• WHAT YOU HAVE TO DO
The answer is the number of lines in the data that contain the word "showing"; give it alone.

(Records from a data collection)
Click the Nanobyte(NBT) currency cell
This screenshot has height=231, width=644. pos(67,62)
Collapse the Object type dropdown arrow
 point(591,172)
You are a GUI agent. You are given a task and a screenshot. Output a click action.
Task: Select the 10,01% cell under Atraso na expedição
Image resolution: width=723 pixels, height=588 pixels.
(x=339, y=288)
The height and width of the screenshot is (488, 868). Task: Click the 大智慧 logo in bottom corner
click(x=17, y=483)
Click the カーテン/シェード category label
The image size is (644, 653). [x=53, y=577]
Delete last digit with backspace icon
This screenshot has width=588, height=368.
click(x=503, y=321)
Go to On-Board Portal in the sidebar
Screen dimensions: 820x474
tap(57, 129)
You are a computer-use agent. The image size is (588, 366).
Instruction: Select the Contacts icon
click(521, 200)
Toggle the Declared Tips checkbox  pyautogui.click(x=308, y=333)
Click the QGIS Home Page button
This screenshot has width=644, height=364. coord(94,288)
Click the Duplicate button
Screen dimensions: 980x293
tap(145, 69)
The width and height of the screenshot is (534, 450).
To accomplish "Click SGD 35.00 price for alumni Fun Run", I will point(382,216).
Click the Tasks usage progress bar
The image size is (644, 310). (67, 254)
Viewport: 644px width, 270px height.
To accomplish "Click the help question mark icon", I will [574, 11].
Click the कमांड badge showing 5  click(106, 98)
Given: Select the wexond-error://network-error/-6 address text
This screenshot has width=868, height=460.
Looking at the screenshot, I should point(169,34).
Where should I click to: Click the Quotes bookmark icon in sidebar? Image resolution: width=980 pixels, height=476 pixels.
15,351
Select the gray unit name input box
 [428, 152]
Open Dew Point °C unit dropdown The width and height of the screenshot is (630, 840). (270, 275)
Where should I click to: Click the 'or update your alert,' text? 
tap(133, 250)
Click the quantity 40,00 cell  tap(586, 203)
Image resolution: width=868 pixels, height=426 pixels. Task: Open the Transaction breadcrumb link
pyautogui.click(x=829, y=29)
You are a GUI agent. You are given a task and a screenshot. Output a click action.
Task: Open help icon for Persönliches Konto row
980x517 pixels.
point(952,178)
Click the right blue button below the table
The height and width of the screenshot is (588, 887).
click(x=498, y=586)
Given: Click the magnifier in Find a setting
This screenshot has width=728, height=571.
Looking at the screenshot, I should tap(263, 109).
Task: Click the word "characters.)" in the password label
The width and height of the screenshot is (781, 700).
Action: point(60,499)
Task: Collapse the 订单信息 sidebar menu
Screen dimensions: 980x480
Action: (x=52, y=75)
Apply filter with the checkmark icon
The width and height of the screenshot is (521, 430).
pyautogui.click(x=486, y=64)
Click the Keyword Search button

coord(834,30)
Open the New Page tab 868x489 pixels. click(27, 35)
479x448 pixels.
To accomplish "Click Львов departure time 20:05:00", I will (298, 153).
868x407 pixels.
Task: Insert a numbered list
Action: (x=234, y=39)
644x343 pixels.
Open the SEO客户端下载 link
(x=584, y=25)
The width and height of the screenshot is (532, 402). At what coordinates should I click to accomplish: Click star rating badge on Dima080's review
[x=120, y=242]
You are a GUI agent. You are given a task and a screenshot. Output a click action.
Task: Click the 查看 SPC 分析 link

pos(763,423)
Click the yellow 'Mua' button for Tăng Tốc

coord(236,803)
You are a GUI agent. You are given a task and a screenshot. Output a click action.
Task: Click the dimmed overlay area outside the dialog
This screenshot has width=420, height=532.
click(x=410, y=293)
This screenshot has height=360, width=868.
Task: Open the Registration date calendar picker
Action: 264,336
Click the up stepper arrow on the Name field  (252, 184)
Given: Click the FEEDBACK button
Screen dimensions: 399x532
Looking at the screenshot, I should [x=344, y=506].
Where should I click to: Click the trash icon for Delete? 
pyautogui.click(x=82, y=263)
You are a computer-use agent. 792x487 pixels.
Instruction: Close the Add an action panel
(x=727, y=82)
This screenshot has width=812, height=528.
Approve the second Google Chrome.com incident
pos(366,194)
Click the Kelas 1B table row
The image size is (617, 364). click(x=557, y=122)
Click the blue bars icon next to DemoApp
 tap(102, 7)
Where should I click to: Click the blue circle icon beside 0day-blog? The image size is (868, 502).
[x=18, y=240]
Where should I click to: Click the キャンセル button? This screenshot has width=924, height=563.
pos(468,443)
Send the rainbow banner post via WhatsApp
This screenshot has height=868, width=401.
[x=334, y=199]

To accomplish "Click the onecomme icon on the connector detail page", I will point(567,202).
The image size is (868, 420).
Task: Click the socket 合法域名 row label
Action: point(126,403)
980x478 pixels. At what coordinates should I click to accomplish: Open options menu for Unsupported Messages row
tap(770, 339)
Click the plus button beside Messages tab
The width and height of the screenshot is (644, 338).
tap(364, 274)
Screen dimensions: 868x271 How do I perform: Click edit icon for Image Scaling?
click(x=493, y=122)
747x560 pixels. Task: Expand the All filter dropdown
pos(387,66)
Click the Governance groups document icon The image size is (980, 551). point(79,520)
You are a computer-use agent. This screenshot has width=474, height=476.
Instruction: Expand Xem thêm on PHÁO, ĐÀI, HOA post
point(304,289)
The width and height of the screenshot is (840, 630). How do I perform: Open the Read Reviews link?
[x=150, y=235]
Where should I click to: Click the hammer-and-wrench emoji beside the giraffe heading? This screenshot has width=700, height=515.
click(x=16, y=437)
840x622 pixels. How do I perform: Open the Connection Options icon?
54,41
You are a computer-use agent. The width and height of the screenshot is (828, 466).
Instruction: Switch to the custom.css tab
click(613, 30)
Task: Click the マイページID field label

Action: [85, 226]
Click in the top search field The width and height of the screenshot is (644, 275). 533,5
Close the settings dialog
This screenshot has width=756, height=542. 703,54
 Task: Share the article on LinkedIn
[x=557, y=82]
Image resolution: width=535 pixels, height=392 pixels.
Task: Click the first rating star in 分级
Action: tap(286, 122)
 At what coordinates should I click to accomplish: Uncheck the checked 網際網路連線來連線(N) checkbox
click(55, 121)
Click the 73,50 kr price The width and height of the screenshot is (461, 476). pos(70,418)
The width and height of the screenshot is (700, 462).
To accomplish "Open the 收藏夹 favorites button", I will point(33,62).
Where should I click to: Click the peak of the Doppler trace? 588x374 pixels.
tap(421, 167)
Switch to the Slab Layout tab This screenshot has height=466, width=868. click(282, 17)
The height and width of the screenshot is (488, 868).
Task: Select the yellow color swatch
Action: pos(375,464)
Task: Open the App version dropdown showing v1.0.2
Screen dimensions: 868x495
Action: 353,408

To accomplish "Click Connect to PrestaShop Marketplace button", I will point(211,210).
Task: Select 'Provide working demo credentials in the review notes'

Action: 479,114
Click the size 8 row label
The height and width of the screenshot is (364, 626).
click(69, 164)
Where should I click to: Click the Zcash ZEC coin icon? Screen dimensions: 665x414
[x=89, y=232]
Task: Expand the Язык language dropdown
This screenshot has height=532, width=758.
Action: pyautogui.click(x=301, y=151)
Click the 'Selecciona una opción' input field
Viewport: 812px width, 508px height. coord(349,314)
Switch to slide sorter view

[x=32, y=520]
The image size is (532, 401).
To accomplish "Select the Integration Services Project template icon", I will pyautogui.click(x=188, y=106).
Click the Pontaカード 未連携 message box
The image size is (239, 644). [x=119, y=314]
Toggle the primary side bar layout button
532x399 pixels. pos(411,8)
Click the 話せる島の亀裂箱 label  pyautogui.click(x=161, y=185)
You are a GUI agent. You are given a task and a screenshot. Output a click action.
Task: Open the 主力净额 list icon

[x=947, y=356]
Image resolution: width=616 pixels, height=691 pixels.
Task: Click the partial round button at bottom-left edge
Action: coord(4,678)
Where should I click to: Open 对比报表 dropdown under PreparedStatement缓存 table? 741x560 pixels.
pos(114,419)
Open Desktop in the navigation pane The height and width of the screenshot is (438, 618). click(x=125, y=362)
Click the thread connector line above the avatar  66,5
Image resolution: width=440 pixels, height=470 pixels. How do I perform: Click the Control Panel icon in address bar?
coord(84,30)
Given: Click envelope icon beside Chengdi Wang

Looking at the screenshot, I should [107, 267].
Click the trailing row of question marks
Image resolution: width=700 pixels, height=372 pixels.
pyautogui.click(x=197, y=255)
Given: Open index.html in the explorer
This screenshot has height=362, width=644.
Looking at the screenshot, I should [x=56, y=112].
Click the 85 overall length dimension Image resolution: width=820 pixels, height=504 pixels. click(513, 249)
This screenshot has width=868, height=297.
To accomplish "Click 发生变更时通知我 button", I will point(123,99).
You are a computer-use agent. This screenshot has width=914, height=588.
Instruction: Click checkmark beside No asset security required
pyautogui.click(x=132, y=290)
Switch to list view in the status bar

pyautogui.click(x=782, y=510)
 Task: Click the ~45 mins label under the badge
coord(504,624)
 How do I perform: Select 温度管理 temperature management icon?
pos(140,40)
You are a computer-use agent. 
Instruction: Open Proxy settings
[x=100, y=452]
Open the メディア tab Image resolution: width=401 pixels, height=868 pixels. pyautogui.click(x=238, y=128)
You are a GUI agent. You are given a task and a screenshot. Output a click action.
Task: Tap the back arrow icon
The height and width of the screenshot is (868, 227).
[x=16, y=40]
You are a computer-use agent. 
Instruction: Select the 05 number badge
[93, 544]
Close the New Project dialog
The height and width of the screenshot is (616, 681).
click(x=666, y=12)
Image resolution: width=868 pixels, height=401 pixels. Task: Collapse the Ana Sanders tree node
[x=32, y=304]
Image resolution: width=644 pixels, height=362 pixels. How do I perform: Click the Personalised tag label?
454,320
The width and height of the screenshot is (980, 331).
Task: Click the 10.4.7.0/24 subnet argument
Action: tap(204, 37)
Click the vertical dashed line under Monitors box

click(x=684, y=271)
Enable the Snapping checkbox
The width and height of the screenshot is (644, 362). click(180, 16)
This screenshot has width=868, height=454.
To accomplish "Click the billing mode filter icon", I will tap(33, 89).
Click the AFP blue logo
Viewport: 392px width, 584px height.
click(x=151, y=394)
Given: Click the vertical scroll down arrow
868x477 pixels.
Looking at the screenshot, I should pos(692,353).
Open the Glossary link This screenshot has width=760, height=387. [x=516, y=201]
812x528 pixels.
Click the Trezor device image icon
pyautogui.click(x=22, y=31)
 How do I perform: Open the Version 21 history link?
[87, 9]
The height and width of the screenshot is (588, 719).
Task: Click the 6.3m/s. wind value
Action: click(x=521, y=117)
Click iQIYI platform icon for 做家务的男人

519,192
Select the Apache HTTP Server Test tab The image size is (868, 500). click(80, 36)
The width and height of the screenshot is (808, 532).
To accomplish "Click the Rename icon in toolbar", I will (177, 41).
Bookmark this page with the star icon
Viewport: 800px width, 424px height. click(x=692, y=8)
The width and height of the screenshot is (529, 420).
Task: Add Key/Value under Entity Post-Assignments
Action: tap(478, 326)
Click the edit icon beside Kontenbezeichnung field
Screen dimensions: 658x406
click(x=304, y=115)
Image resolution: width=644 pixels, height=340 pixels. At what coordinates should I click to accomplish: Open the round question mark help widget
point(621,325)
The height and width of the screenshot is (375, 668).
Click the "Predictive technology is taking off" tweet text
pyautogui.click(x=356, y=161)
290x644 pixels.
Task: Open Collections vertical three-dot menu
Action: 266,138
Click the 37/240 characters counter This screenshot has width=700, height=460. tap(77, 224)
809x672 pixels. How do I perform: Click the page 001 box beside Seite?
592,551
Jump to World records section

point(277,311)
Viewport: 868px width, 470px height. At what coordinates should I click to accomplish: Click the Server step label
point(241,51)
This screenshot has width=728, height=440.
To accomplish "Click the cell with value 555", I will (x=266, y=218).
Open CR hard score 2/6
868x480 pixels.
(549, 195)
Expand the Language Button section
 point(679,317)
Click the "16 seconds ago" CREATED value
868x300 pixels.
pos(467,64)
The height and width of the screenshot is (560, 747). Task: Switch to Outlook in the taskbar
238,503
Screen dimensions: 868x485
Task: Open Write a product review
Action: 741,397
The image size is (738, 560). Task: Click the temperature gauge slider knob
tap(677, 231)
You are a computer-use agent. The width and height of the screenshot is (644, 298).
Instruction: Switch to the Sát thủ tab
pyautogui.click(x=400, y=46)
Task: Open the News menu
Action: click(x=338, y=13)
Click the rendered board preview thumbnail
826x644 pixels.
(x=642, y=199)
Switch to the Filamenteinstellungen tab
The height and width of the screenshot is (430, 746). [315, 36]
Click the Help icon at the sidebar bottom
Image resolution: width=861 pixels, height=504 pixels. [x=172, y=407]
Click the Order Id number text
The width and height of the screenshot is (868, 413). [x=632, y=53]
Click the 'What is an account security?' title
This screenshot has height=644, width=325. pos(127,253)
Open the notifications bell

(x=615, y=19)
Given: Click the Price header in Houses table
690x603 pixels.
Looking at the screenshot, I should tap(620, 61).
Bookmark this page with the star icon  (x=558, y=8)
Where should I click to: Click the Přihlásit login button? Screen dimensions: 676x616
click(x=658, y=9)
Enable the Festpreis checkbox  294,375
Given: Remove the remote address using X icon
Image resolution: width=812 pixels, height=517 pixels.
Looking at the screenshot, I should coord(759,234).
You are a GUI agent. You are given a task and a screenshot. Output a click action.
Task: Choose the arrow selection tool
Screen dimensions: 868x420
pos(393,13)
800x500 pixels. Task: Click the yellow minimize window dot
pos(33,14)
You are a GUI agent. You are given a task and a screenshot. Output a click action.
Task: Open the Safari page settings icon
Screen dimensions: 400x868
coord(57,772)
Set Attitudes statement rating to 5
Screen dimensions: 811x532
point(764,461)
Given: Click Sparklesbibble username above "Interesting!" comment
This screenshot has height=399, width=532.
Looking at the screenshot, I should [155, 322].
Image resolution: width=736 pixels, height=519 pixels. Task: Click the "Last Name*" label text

• SOLUTION TO THE PROBLEM
2